RECORDS TO PROCESS >>
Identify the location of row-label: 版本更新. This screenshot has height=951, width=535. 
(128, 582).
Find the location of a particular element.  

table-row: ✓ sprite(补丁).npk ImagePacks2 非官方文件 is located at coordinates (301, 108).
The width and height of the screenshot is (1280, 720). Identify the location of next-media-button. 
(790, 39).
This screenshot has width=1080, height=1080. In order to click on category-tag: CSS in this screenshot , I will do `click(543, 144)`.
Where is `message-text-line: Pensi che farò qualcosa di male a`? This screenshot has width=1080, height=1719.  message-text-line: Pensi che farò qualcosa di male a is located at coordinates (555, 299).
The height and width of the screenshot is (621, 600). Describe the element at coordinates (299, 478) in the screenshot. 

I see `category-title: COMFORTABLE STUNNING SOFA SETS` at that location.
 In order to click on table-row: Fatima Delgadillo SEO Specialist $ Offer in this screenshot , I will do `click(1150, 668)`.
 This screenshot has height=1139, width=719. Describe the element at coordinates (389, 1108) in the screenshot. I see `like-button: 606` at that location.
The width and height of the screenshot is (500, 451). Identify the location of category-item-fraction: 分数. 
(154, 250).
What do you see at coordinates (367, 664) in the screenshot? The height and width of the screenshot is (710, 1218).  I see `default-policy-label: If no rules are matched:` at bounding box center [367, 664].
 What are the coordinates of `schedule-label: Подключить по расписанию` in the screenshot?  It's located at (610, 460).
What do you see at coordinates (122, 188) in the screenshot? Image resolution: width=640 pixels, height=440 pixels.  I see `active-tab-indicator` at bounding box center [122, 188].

WHAT YOU HAVE TO DO >> Rewrite all the material above, switching "Identify the location of" to "Locate" and changing nothing else.

EXERCISE OUTPUT >>
Locate row-label: 版本更新. This screenshot has height=951, width=535. 
(128, 582).
Find the location of a particular element.  

table-row: ✓ sprite(补丁).npk ImagePacks2 非官方文件 is located at coordinates (301, 108).
The width and height of the screenshot is (1280, 720). Locate next-media-button. 
(790, 39).
This screenshot has width=1080, height=1080. In order to click on category-tag: CSS in this screenshot , I will do `click(543, 144)`.
Where is `message-text-line: Pensi che farò qualcosa di male a`? This screenshot has width=1080, height=1719.  message-text-line: Pensi che farò qualcosa di male a is located at coordinates (555, 299).
The height and width of the screenshot is (621, 600). Describe the element at coordinates (299, 478) in the screenshot. 

I see `category-title: COMFORTABLE STUNNING SOFA SETS` at that location.
 In order to click on table-row: Fatima Delgadillo SEO Specialist $ Offer in this screenshot , I will do `click(1150, 668)`.
 This screenshot has height=1139, width=719. Describe the element at coordinates (389, 1108) in the screenshot. I see `like-button: 606` at that location.
The width and height of the screenshot is (500, 451). Locate category-item-fraction: 分数. 
(154, 250).
What do you see at coordinates (367, 664) in the screenshot? The height and width of the screenshot is (710, 1218).  I see `default-policy-label: If no rules are matched:` at bounding box center [367, 664].
 What are the coordinates of `schedule-label: Подключить по расписанию` in the screenshot?  It's located at (610, 460).
What do you see at coordinates (122, 188) in the screenshot? Image resolution: width=640 pixels, height=440 pixels.  I see `active-tab-indicator` at bounding box center [122, 188].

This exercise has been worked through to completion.